Seltsame Frage könnte man denken und den Kopf schütteln, wenn man zu „Wikipedia“ geht oder in einem Lexikon nachliest, daß das ein Begriff aus dem achtzehnten oder neunzehnten Jahrhundet ist, um die adeligen Musiker von den Profi-Musikanten, die um Geld spielten, zu unterscheiden.
Ein Liebhaber, kein Fachmann oder Amateur, was damals nicht abfällig gemeint war, inzwischen aber in der Umgangssprache so gebraucht wird und als Schimpfwort gilt, also nicht das sein kann, was für Blogger gilt, denn das ist ja ein Begriff des einundzwanzigsten Jahrhunderts und wurde durch das Internet hervorgebracht, das ja Demokratie und Meinungsfreiheit für alle bringt.
Sollte man meinen, denn, wenn ich so an meine Bloggerkarriere zurückdenke, gab es da immer wieder Diskussionen, ob die Blogger das denn dürfen?
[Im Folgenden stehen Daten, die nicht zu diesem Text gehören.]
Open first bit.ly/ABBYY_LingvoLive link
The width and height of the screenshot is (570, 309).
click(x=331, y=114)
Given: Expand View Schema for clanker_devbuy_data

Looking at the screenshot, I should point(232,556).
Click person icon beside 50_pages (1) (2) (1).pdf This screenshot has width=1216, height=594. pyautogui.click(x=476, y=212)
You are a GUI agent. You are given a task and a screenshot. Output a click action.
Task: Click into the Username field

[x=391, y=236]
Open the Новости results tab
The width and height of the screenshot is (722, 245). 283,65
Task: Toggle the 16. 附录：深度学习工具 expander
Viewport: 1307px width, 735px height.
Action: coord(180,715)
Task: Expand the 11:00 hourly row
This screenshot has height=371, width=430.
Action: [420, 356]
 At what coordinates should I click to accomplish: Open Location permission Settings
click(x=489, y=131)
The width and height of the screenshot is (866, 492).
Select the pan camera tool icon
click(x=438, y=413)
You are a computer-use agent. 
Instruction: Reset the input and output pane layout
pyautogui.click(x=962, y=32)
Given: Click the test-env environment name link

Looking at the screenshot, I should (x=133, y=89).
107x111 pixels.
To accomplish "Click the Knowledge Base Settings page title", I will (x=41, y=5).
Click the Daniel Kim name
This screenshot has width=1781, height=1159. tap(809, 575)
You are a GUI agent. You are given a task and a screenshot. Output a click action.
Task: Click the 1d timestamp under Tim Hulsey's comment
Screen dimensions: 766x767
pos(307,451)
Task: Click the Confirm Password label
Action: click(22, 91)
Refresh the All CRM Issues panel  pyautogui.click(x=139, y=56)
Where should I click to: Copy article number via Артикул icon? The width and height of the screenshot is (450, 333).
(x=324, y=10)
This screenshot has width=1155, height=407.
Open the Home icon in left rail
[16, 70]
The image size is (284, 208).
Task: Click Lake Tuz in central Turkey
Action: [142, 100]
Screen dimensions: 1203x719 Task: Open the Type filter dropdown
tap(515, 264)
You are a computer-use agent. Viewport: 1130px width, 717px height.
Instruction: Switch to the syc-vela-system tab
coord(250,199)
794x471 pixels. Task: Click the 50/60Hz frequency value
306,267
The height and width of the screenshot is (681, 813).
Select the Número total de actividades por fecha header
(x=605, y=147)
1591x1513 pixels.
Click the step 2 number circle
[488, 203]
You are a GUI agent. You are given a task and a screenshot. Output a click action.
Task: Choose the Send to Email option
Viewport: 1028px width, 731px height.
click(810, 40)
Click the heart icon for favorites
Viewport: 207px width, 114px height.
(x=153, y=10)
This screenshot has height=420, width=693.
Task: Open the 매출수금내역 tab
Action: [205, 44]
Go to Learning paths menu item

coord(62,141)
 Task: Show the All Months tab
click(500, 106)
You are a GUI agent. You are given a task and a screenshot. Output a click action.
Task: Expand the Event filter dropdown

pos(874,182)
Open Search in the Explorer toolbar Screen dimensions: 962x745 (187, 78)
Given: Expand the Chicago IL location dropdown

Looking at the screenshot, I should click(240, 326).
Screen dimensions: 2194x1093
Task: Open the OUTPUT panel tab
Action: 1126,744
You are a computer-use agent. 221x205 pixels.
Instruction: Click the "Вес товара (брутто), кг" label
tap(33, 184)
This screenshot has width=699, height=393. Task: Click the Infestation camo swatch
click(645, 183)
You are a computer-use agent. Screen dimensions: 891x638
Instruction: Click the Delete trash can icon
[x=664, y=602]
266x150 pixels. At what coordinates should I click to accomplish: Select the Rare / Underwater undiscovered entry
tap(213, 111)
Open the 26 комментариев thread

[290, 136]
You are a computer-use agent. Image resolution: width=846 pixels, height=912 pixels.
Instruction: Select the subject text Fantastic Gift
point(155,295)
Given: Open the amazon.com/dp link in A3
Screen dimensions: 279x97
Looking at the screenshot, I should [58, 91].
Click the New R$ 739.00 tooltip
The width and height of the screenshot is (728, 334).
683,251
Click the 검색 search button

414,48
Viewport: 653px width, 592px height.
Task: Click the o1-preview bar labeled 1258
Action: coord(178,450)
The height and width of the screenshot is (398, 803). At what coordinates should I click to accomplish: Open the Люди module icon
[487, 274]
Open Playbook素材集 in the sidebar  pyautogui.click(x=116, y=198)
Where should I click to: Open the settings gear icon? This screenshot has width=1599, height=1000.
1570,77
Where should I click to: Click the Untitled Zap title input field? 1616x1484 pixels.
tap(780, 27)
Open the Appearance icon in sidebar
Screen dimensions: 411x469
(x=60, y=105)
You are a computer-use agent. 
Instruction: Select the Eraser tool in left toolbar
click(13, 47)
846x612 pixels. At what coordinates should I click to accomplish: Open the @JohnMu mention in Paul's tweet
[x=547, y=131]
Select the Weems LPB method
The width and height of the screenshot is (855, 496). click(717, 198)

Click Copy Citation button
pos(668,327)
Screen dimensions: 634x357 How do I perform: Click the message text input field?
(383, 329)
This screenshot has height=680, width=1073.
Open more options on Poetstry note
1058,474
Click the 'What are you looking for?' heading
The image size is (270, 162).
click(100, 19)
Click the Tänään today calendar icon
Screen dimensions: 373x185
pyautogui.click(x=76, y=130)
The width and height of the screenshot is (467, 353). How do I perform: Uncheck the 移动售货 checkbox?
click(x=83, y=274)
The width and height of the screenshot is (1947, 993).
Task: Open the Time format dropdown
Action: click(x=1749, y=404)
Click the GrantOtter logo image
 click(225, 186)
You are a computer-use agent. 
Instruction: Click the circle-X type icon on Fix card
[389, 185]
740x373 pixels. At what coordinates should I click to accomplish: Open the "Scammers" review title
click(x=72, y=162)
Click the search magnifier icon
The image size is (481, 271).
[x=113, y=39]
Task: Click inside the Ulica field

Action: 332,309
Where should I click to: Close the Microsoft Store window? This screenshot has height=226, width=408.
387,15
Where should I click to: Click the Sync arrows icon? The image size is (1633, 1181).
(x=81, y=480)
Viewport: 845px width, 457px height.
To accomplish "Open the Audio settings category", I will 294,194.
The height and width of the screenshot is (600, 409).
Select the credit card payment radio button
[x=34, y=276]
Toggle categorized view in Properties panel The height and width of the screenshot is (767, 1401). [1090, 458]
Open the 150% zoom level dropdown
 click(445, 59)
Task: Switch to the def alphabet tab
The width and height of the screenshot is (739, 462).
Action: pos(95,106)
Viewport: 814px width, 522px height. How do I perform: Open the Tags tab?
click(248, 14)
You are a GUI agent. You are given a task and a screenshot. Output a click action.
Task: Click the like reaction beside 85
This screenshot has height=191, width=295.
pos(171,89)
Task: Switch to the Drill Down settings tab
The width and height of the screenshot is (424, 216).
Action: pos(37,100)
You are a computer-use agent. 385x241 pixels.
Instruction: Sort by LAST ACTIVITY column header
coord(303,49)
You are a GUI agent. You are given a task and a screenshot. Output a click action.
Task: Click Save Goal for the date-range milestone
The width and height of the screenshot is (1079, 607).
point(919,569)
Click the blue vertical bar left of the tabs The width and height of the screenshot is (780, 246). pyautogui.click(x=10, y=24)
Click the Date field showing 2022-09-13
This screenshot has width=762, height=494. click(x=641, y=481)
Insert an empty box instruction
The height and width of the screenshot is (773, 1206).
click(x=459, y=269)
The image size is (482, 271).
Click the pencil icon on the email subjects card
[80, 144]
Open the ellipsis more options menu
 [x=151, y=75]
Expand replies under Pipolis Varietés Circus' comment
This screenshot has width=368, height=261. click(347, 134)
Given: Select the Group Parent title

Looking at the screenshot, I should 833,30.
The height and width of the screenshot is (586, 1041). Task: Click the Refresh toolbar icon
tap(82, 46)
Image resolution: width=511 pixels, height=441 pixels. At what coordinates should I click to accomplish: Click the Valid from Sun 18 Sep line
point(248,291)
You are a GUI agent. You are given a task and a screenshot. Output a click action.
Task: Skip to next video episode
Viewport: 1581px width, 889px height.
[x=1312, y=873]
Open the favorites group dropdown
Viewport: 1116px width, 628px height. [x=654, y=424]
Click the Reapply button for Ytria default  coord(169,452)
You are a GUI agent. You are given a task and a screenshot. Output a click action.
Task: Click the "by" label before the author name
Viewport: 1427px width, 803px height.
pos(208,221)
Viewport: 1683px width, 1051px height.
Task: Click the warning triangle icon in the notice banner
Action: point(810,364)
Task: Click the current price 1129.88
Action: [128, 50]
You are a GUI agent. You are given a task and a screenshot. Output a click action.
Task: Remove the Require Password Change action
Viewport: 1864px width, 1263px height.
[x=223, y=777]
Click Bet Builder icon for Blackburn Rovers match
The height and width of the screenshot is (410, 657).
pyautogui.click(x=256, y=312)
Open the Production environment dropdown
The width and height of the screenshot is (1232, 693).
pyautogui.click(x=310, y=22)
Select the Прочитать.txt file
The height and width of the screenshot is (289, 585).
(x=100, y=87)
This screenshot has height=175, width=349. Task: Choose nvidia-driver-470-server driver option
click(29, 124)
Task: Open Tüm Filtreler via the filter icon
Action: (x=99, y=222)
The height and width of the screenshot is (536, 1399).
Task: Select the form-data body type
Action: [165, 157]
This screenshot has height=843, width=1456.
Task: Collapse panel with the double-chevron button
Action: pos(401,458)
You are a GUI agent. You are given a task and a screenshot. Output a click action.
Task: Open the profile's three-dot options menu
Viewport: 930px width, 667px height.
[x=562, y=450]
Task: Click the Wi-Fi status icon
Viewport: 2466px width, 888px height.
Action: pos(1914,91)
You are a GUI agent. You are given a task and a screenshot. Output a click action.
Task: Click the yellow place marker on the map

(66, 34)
Bücher rezensieren, ihre Meinung sagen und auch die entsprechende Qualität dazu haben
Die erste Diskussion war im Sommer 2010 und wurde durch „Leselustfrust“, eine meiner ersten Lieblingsbloggerinnen ausgelöst, als die Anni Bürkls „Ausgetanzt“ besprach was ihr nicht sehr gefallen hat.
Dann kam die Rezensionsexemplarediskussion in der „Winterfrische“ und ich habe auch immer ein paar Kommentare gehabt, die meinten, daß ich nicht so schlecht schreiben dürfe, weil das den Profi-Schreibern schade, das ist ein Kommentar den ich nicht verlinken kann, weil er in der Spamkiste enthalten war.
Das schlechte Schreiben der Blogger, die wie die Schwammerln aus dem Boden schießen, nicht schreiben können, das aber tun, Leselustfrust hat, glaube ich, auch deshalb mit dem Bloggen aufgehört, weil ihr das mit den Rezensionsexemplaren nicht so gefallen hat und ich habe immer wieder meine Meinung geäußert, daß ich das toll finde, daß so viele Leute schreiben und in den sechs Jahren, die ich meinen Blog nun schon fast betreibe, auch verschiedene Blog-Entwicklungen entdecken können.
Denn da gibt es eine große Vielfalt und Bandbreite, auch einige Moden, die sich ständig ändern, so gab es eine Zeit lang die Awards, die die Blogger unter sich verteilten und auch verschiedene Lesemarathons, Monatsstatistiken und Challenges und durch eine solche bin ich auch zu meiner Leseliste gekommen, die bald wechseln, vielleicht auch, weil sie von den anderen meistens kritisiert werden.
„Ach nicht schon wieder diese Leselisten und Selbstberweihräucherungen!“
Seit ich blogge, hatte ich verschiedene Lieblingsblogs und ich habe auch kein besonderes Problem mit den jungen Frauen, die ihre Chick Lits und Vampirromane lesen und darüber schreiben, Sternchen, Hüte, Bücher, verteilen, Gewinnspiele machen, etc, wenn ich mich auch für anderes interessiere und da derzeit bei Buzzaldrin, die mit ihren Blog viel Anerkennung bekommt, sehr viel kommentiere und bei der bin ich letzten Samstag auch auf eine Diskussion, die in Göttingen stattfand, aufmerksam geworden „Demokratisierung der Literaturkritik – Fluch oder Segen?“, habe „Wow!“ gedacht und „Schade, daß ich da nicht dabei sein kann!“ und mich gewundert, daß Mara Giese, die da ja einiges zu sagen hätte, nicht mitdiskutiert.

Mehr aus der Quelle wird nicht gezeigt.